▸ **Texte de lecture**
━━━━━━━━━━━━━━━━━━━━━━━━━━━━━━

Comme l’annonce de son retour avait été prise à la légère, la machine répressive a pris du temps avant de se mettre en marche (sinon elle aurait été arrêtée à son arrivée même à l’aéroport comme ce fût le cas pour le religieux belge Guy Theunis ou pour de nombreuses autres personnalités arrêtées ou enlevées dès leur retour d’exil). Il a fallu tout concevoir. Et la tâche était d’autant plus ardue que tous les yeux étaient braquées sur le pays qui était à quelques mois des élections, mais surtout parce que Victoire Ingabire était déjà très connue pour son activisme démocratique en Europe. Un fort courant la soutenait (et la soutient toujours) parmi les Rwandais de la diaspora et quelques étrangers.
Mais penser qu’elle s’en serait sortie aussi aisément serait sous-estimer les capacités de Kagame et de sa légion de criminels lorsque leur château de dupes est assiégé, leur pouvoir menacé, leurs crimes évoqués. Enfin bref… La machine a été conçue en toute hâte avec cette fois-ci le mal qu’on lui connaît à fonctionner. Mais les moyens ne sont pas encore épuisés, loin s’en faut !

━━━━━━━━━━━━━━━━━━━━━━━━━━━━━━

▸ **Matériel présenté**
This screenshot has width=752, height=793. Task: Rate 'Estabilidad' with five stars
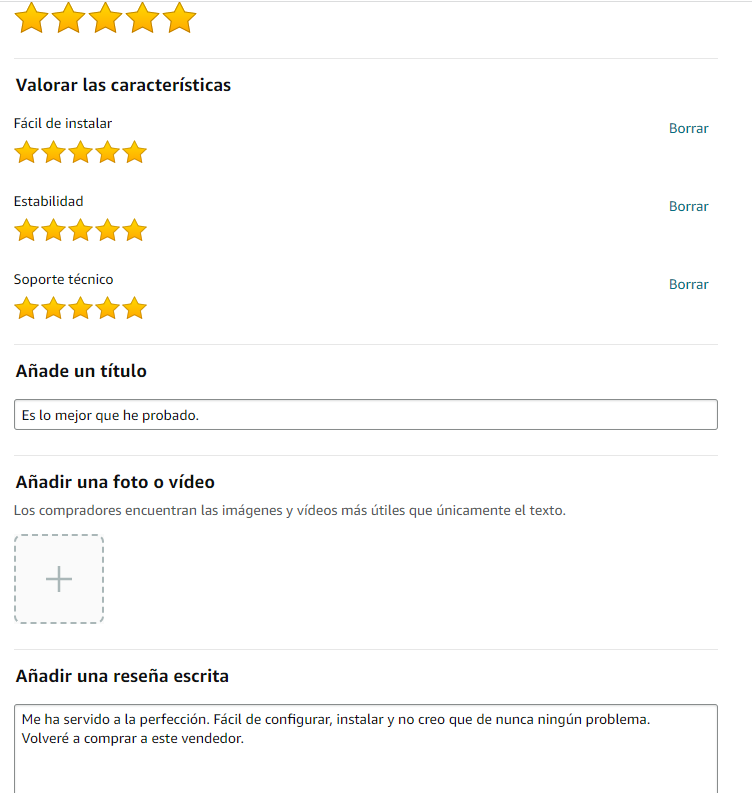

━━━━━━━━━━━━━━━━━━━━━━━━━━━━━━

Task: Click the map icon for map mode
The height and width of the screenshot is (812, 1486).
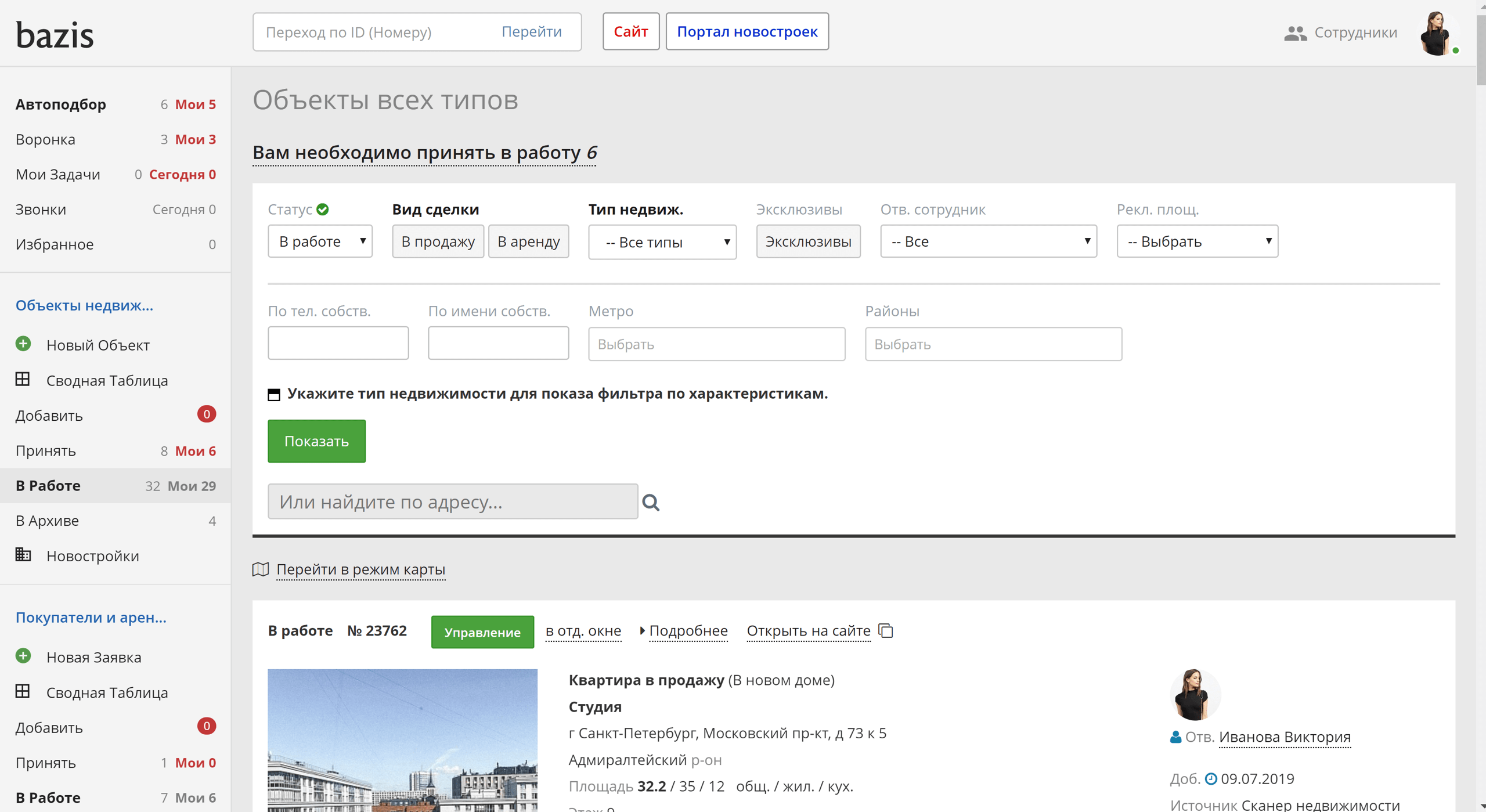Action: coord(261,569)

━━━━━━━━━━━━━━━━━━━━━━━━━━━━━━

▸ **Complétez ce qui suit**
A - Recopiez le passage du texte de lecture qui va de « Comme l’annonce de » jusqu’à « et quelques étrangers. », en substituant « l’opposante » à « Victoire Ingabire ».
B - Relevez tous les noms de personnes cités dans le texte de lecture.

▸ **Corrigés détaillés**
A -
Comme l’annonce de son retour avait été prise à la légère, la machine répressive a pris du temps avant de se mettre en marche (sinon elle aurait été arrêtée à son arrivée même à l’aéroport comme ce fût le cas pour le religieux belge Guy Theunis ou pour de nombreuses autres personnalités arrêtées ou enlevées dès leur retour d’exil). Il a fallu tout concevoir. Et la tâche était d’autant plus ardue que tous les yeux étaient braquées sur le pays qui était à quelques mois des élections, mais surtout parce que l’opposante était déjà très connue pour son activisme démocratique en Europe. Un fort courant la soutenait (et la soutient toujours) parmi les Rwandais de la diaspora et quelques étrangers.

B - Guy Theunis, Victoire Ingabire, Kagame